━━━ TEXTO SELECIONADO ━━━

Ao contrário do que muitas pessoas imaginam, um texto historiográfico não precisa seguir por um caminho monótono e enfadonho para atingir sua meta, e o historiador José Murilo de Carvalho consegue provar isso de maneira competente no seu livro "Os bestializados: o Rio de janeiro e a República que não foi”. O autor consegue envolver o leitor enquanto expõe de maneira clara a sua tese, aliando a boa escrita com uma pesquisa admirável sobre o objeto de estudo, transformando essa obra numa referência não só sobre as primeiras décadas da República como também um marco na historiografia brasileira, conseguindo atingir tanto os estudiosos sobre o tema como qualquer pessoa que apenas se interesse pelo assunto.

O Rio de Janeiro, na aurora do século XX, desempenhava um papel privilegiado como centro político e administrativo do país, abrigando importantes órgãos como a sede do Banco do Brasil e a maior Bolsa de Valores, apesar de carregar vários problemas de cunho político-social ocasionados pela conturbada transição do Império para a República. Utilizando vários dados para sustentar seu estudo, o autor mostra as transformações ocorridas na cidade do Rio, que alteraram não só a política, mas trouxeram profundas mudanças no modo de vida da população, proporcionado pelo desenvolvimento tecnológico e industrial aliado à efervescência de ideologias trazidas da Europa que remodelaram os hábitos sociais principalmente nas duas primeiras décadas do século XX. Esse crescimento garantiu à sociedade do Rio de Janeiro uma enorme diversidade, um ambiente com visões e opiniões bastante díspares e muito restrito no que se refere à participação política, porém, apesar dessas limitações, surgem diversos círculos de atuação política, canais alternativos que exemplificam a participação do povo e mostram uma clara separação entre a política real e a política formal. Dessa forma, o historiador desfaz a ideia de que a população fluminense seria alheia às transformações políticas, simplesmente ela possuía outras formas de se manifestar, já que seu campo de atuação na "formalidade" fora minado pela própria República, que negou direitos de participação política a uma parcela esmagadora da população.

Este cenário era fruto da mal estruturada República implantada no país, que garantiu – ainda que de forma precária – os direitos sociais, porém, relegaram importantes direitos políticos, como o direito ao voto, negado à maior parte da população. Implantada a República, não havia um projeto de sociedade, o Estado não tinha a obrigação de fornecer educação ao povo, excluindo, por exemplo, estrangeiros e ex-escravos da comunidade política e impedindo uma parte considerável da sociedade de opinar e participar dos processos públicos, ou seja, o povo assistia a tudo "bestializado". Neste ponto J. M. de Carvalho destaca a organização das classes populares fora dessa política formal; uma vez excluídos pelo Estado, essas camadas periféricas formaram suas próprias "repúblicas", se conscientizaram politicamente segundo os seus próprios costumes. Logo, já que uma participação formal na política era praticamente impossível, não existia necessariamente um povo completamente bestializado aos acontecimentos, e podemos atestar isso no ponto mais importante do livro, que trata sobre a Revolta da Vacina.

━━━ INFORMAÇÕES EXIBIDAS ━━━

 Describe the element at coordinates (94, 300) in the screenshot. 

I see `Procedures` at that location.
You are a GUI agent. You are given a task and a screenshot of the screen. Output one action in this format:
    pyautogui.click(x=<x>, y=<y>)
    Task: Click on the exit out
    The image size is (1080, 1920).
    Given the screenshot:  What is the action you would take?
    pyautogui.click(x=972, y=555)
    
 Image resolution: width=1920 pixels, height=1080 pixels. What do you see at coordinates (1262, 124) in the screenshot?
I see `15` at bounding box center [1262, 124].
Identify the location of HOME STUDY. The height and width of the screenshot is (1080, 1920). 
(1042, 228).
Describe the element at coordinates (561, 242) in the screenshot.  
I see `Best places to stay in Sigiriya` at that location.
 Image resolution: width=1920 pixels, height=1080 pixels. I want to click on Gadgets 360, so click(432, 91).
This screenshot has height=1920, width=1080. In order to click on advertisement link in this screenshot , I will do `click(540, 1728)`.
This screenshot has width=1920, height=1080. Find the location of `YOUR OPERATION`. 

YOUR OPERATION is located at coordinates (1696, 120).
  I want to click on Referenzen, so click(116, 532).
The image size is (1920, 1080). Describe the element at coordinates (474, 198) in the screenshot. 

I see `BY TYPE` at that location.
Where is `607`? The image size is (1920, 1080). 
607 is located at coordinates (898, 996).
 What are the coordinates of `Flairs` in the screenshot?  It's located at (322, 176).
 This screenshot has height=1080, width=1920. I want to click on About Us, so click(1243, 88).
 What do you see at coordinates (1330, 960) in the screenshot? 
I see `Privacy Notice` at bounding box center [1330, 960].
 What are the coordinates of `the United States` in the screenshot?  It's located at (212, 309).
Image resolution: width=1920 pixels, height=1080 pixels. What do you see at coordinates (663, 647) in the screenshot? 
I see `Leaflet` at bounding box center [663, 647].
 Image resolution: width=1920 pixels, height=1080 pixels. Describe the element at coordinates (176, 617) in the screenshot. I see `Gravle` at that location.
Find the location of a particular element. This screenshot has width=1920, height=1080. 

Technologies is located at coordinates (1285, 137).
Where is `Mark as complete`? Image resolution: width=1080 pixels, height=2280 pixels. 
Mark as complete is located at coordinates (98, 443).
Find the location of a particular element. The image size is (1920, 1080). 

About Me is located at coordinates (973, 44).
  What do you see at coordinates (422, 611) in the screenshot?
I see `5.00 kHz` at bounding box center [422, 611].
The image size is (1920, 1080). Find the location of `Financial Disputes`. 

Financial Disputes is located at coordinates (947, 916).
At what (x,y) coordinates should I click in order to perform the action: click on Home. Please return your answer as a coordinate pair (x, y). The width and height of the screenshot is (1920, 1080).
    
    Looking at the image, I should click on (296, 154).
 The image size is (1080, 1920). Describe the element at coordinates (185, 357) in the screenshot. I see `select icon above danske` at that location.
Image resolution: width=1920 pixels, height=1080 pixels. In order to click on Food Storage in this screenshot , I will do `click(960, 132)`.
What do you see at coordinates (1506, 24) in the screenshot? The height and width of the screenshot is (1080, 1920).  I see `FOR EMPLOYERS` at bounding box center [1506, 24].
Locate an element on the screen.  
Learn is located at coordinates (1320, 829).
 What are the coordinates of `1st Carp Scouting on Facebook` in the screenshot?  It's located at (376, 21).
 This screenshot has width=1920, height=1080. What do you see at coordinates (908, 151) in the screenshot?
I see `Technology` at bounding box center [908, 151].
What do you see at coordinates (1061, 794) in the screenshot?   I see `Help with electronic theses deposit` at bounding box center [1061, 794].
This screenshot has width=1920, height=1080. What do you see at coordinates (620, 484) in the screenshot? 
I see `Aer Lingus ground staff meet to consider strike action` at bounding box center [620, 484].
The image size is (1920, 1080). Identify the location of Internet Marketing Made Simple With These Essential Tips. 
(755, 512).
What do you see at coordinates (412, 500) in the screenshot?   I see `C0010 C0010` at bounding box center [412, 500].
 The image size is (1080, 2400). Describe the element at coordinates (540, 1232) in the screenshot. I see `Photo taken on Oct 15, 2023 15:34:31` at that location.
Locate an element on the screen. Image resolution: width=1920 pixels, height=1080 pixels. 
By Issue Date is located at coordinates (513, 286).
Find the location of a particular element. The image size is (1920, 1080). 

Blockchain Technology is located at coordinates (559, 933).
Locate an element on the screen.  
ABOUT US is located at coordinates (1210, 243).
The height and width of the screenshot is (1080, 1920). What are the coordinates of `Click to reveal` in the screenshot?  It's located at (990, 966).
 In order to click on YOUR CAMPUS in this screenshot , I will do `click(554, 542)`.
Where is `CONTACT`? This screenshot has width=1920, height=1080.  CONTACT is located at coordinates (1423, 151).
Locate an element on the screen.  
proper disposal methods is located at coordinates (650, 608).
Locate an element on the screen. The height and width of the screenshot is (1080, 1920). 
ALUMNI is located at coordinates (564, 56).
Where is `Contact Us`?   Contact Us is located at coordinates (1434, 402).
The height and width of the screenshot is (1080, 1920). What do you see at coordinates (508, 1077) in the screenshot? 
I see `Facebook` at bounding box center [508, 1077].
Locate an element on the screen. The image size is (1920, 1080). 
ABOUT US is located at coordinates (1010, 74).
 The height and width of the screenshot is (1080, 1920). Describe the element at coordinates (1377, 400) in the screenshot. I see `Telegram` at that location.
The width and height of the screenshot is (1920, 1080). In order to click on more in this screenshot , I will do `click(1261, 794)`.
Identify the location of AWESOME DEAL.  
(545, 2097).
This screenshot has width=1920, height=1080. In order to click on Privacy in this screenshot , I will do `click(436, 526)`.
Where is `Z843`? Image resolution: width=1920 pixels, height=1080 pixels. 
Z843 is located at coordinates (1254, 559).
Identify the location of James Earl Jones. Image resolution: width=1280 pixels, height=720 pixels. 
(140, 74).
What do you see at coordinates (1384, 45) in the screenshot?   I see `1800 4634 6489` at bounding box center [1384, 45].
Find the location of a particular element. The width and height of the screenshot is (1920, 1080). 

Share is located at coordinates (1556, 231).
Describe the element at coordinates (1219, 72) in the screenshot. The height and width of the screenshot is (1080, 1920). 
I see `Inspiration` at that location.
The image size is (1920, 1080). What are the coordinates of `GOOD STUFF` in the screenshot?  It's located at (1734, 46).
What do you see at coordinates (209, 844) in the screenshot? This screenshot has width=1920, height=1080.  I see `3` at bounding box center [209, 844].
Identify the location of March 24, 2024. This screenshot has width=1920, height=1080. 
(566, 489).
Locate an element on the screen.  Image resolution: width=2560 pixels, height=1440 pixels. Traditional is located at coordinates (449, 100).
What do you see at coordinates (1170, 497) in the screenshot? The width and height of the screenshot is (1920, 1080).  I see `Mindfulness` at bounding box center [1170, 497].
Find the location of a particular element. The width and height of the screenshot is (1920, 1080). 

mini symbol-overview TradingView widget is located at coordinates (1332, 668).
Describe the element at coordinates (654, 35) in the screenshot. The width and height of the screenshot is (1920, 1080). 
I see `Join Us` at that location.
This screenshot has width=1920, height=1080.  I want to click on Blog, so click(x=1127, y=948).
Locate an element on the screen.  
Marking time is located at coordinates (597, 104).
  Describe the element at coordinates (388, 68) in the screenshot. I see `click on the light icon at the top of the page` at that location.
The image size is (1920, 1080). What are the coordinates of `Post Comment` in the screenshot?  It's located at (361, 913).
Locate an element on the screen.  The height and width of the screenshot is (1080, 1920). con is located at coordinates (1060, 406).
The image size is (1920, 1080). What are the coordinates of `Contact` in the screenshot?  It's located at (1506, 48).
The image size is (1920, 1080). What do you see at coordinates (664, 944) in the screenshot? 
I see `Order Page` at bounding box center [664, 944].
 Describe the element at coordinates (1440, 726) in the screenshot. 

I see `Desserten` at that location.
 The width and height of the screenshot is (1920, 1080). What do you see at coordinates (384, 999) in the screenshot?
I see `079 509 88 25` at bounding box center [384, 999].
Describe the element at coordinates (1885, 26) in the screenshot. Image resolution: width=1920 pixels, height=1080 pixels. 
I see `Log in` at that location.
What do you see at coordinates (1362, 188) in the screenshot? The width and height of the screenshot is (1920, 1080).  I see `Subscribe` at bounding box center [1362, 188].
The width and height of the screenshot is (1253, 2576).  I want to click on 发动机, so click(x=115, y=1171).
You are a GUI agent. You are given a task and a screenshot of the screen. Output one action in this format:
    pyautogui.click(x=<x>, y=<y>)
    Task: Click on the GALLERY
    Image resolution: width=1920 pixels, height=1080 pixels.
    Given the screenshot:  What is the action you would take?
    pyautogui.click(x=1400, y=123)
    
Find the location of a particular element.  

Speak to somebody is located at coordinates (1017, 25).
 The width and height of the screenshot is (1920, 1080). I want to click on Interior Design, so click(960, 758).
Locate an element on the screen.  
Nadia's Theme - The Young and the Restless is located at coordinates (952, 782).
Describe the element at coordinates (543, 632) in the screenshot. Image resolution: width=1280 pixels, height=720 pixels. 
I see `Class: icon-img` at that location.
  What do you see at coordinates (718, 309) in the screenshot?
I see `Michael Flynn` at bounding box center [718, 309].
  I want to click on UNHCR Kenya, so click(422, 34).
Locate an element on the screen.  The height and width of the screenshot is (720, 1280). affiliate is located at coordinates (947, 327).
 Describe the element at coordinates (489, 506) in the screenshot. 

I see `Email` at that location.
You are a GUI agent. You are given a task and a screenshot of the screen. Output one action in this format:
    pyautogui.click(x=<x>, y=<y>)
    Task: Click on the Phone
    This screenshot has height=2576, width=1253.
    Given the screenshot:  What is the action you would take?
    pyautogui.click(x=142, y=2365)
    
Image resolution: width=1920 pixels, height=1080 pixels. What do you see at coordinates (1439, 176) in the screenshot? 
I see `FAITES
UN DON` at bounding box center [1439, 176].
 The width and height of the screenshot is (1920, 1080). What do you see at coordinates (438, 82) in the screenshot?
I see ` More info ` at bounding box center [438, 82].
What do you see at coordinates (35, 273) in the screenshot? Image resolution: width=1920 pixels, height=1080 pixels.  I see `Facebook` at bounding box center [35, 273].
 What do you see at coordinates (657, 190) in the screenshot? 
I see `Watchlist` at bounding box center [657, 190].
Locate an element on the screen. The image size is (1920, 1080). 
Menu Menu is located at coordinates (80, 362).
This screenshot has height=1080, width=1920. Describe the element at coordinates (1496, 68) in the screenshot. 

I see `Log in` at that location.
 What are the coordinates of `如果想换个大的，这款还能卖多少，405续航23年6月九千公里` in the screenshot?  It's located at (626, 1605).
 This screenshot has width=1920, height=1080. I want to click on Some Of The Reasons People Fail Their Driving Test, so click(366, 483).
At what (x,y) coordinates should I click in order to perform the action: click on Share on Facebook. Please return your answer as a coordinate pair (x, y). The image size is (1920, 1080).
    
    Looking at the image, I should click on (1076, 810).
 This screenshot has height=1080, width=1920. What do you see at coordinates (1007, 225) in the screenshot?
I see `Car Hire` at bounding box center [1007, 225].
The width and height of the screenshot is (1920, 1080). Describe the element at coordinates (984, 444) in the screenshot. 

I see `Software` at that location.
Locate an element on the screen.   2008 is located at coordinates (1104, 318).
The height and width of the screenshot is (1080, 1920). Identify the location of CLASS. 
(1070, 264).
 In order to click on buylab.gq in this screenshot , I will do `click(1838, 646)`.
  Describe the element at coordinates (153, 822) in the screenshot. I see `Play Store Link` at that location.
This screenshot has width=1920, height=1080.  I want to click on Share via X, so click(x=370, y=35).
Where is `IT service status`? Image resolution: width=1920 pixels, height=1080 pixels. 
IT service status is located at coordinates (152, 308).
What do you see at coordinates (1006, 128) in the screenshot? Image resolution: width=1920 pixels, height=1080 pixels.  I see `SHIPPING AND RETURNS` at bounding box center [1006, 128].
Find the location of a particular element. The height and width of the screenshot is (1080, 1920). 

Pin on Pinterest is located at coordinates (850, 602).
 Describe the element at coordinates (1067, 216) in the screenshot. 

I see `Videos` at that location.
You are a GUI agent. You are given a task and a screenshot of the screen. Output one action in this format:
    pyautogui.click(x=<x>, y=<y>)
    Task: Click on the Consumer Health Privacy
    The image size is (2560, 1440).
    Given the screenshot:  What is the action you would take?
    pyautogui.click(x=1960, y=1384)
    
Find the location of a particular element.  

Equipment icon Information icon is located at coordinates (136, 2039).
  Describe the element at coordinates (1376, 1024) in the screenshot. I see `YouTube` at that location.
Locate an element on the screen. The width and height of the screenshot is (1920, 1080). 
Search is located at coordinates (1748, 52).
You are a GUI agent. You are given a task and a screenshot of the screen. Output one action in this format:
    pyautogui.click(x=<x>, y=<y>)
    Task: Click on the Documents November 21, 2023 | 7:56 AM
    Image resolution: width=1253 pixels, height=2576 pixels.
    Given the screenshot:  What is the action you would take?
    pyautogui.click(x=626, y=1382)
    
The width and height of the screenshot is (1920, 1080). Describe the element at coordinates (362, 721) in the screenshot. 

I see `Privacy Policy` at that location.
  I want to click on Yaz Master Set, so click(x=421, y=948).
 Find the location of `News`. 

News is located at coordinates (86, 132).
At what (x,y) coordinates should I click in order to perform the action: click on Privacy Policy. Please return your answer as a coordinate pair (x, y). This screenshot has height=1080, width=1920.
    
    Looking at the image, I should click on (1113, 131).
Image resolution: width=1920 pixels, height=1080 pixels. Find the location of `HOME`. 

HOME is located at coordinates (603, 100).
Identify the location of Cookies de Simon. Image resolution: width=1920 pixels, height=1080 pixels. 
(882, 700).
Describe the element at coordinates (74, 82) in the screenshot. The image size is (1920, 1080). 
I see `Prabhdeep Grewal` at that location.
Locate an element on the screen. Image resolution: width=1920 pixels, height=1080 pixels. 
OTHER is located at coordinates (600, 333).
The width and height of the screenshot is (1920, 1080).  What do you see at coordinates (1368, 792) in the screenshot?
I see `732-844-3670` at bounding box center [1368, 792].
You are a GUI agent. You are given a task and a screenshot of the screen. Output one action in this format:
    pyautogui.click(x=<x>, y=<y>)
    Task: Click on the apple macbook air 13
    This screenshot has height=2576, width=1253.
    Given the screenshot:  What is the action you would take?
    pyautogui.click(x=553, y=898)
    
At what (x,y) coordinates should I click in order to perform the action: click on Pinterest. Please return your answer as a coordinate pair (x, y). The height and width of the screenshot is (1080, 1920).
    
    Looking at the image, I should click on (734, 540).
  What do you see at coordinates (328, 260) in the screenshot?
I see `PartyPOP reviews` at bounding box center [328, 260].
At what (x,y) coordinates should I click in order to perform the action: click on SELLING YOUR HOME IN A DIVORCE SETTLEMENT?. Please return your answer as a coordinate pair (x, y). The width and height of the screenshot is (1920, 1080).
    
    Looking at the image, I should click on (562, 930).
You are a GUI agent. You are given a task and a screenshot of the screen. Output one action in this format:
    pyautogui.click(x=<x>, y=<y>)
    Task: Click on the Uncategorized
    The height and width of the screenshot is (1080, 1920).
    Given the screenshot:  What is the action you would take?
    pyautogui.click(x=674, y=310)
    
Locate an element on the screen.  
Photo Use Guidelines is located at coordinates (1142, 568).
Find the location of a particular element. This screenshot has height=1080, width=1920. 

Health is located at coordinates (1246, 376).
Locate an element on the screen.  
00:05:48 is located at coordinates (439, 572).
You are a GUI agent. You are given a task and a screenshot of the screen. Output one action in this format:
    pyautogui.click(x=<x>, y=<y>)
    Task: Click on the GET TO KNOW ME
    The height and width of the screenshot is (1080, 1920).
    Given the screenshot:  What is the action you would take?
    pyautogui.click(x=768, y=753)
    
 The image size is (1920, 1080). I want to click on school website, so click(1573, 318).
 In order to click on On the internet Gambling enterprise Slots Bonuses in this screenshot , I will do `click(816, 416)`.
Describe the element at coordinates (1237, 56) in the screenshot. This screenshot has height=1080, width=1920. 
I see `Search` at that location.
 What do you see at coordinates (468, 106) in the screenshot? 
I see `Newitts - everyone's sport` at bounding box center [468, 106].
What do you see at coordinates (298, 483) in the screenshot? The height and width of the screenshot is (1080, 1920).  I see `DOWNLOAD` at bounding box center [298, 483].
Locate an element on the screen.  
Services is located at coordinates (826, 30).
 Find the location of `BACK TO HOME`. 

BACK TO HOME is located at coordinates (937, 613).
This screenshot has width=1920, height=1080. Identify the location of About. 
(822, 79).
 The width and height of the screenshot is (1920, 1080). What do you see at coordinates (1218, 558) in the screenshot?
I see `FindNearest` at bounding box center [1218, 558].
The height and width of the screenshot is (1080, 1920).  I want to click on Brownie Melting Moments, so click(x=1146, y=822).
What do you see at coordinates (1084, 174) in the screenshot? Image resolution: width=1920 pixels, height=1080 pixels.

━━━

* [TAREFAS DO EXERCÍCIO]
1/ Segundo a resenha, qual é o assunto do ponto mais importante do livro?
2/ Transcreva literalmente as linhas da listagem, do início dela até a linha que contém "(1042, 228).", incluindo essa linha.
A resenha e a listagem não têm relação entre si.

* [RESPOSTAS DO EXERCÍCIO]
1/ A Revolta da Vacina.

2/
 Describe the element at coordinates (94, 300) in the screenshot. 

I see `Procedures` at that location.
You are a GUI agent. You are given a task and a screenshot of the screen. Output one action in this format:
    pyautogui.click(x=<x>, y=<y>)
    Task: Click on the exit out
    The image size is (1080, 1920).
    Given the screenshot:  What is the action you would take?
    pyautogui.click(x=972, y=555)
    
 Image resolution: width=1920 pixels, height=1080 pixels. What do you see at coordinates (1262, 124) in the screenshot?
I see `15` at bounding box center [1262, 124].
Identify the location of HOME STUDY. The height and width of the screenshot is (1080, 1920). 
(1042, 228).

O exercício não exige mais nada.